Stored data
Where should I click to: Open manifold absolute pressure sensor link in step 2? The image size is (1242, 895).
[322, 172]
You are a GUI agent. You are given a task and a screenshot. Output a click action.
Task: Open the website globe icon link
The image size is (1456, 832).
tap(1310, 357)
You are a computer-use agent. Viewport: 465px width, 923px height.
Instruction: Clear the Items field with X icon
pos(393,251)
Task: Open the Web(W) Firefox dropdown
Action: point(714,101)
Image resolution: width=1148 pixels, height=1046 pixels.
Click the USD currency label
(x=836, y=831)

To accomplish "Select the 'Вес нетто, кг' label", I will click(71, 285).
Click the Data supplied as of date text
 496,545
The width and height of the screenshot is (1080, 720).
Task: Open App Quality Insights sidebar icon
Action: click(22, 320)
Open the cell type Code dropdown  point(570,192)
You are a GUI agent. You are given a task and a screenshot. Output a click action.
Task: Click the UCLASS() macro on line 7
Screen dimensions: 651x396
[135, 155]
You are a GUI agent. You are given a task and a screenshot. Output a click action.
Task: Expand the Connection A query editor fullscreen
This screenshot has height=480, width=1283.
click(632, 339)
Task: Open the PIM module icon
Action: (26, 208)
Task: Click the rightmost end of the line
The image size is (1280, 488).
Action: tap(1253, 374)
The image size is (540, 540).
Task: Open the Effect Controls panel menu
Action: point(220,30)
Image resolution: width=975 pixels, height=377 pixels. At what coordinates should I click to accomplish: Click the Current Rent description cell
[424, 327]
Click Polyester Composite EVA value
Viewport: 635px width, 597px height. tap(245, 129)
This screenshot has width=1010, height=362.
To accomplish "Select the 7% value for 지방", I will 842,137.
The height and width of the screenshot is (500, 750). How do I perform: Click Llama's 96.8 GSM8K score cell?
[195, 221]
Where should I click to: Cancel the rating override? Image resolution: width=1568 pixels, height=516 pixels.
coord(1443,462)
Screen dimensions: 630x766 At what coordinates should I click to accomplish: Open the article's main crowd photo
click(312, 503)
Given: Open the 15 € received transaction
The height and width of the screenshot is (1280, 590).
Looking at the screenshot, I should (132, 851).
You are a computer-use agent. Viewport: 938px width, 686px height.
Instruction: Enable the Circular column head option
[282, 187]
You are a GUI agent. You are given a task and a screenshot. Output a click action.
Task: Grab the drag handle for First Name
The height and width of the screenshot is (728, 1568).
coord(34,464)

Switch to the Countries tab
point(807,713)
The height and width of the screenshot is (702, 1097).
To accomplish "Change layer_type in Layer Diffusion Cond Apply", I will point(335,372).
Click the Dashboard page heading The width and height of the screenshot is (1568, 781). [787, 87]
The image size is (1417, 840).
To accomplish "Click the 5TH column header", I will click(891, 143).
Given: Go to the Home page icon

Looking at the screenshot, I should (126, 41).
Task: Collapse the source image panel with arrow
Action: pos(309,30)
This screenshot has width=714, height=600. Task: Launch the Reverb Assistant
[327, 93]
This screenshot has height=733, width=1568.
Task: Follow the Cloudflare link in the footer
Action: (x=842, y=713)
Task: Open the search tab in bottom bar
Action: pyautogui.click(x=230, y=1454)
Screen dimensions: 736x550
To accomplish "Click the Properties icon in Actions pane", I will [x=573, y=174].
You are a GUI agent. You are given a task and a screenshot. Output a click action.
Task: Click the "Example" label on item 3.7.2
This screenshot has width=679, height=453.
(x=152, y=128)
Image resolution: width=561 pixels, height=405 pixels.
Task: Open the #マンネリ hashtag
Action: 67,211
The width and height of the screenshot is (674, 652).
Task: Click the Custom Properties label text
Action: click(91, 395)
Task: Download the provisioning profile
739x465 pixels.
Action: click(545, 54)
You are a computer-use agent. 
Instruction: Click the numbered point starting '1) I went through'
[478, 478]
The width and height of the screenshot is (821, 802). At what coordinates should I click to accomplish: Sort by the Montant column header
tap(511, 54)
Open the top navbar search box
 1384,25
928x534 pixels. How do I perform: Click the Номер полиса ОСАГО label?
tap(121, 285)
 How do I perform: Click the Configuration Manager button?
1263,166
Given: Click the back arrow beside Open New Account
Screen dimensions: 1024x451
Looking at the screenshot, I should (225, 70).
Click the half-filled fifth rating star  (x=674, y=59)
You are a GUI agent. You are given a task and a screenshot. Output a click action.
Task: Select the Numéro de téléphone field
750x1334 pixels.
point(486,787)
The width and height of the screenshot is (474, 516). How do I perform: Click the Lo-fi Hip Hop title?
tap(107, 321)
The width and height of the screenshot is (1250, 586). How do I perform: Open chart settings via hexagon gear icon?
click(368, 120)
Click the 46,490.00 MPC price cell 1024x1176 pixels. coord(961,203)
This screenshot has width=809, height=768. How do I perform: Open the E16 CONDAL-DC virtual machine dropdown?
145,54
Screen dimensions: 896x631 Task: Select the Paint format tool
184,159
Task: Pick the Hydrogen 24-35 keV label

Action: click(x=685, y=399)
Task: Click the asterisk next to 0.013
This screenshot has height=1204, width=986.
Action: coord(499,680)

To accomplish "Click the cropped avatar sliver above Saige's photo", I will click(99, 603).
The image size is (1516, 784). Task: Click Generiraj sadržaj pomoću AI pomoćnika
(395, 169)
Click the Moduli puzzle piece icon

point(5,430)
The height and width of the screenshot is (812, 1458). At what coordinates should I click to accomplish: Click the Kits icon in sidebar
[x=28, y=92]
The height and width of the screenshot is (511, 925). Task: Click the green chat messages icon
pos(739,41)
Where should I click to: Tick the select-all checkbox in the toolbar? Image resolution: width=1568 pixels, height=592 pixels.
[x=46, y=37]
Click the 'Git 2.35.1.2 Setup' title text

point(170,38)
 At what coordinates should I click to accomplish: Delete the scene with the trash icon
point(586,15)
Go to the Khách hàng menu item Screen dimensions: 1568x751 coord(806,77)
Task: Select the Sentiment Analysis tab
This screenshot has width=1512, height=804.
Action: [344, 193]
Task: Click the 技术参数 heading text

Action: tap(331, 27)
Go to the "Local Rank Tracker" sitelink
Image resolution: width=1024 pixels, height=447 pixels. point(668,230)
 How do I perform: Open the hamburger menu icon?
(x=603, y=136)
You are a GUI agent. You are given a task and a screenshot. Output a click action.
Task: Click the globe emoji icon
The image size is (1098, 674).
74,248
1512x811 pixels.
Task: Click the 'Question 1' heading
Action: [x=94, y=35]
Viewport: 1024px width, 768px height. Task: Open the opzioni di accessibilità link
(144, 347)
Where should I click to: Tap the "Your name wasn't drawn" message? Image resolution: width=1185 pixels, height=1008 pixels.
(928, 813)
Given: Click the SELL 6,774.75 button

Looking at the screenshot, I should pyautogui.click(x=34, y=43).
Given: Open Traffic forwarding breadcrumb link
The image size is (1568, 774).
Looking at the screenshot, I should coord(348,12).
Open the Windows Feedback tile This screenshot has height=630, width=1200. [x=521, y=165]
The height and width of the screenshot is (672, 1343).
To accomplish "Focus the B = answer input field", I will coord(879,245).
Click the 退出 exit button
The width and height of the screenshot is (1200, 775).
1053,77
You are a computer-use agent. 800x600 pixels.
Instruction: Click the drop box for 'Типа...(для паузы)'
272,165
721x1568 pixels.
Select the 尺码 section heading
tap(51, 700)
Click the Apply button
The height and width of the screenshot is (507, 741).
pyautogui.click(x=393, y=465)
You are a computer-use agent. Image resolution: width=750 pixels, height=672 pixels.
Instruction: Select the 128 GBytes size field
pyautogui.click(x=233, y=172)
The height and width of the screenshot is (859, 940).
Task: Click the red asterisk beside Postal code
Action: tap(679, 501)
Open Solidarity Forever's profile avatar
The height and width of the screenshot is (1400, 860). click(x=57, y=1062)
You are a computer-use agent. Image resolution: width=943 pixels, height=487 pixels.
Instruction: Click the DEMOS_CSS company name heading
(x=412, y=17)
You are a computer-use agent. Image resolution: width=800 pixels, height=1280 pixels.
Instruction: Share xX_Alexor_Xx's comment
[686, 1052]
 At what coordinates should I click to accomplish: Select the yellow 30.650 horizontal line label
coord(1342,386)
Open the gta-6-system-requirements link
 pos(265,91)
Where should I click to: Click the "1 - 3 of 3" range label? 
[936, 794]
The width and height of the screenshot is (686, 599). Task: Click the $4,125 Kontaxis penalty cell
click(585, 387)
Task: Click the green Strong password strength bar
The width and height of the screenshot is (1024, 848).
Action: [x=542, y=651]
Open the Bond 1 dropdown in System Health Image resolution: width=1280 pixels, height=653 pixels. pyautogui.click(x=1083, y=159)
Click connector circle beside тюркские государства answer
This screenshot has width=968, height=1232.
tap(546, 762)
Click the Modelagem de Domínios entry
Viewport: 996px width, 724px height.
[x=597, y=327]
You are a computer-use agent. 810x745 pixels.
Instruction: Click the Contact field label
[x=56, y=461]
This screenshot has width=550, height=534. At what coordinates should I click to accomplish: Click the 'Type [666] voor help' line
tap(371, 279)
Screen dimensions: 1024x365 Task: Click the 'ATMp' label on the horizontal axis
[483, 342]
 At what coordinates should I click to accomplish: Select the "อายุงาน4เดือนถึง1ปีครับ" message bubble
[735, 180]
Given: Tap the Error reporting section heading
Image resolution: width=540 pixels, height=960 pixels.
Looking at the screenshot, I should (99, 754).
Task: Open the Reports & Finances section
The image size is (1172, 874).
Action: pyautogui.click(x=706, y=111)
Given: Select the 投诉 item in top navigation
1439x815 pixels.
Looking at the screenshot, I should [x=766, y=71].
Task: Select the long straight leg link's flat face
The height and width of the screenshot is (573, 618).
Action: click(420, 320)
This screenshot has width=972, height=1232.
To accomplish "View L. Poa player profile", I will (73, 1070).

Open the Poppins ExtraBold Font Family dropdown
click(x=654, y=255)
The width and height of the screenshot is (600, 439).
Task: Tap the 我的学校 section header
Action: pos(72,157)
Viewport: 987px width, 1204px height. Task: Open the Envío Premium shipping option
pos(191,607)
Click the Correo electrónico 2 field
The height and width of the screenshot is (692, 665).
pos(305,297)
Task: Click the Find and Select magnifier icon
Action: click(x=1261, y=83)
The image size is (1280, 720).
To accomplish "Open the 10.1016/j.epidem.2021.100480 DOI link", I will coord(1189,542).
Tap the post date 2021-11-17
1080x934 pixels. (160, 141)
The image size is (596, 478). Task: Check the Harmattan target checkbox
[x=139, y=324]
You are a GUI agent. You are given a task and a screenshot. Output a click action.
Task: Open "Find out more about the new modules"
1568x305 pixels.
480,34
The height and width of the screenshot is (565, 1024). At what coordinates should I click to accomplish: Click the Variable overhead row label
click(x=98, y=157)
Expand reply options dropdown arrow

--- Aim of the exercise ---
Filter the records for the string "globe" and copy every line that holds it.

--- Result of this exercise ---
Task: Open the website globe icon link
Task: Click the globe emoji icon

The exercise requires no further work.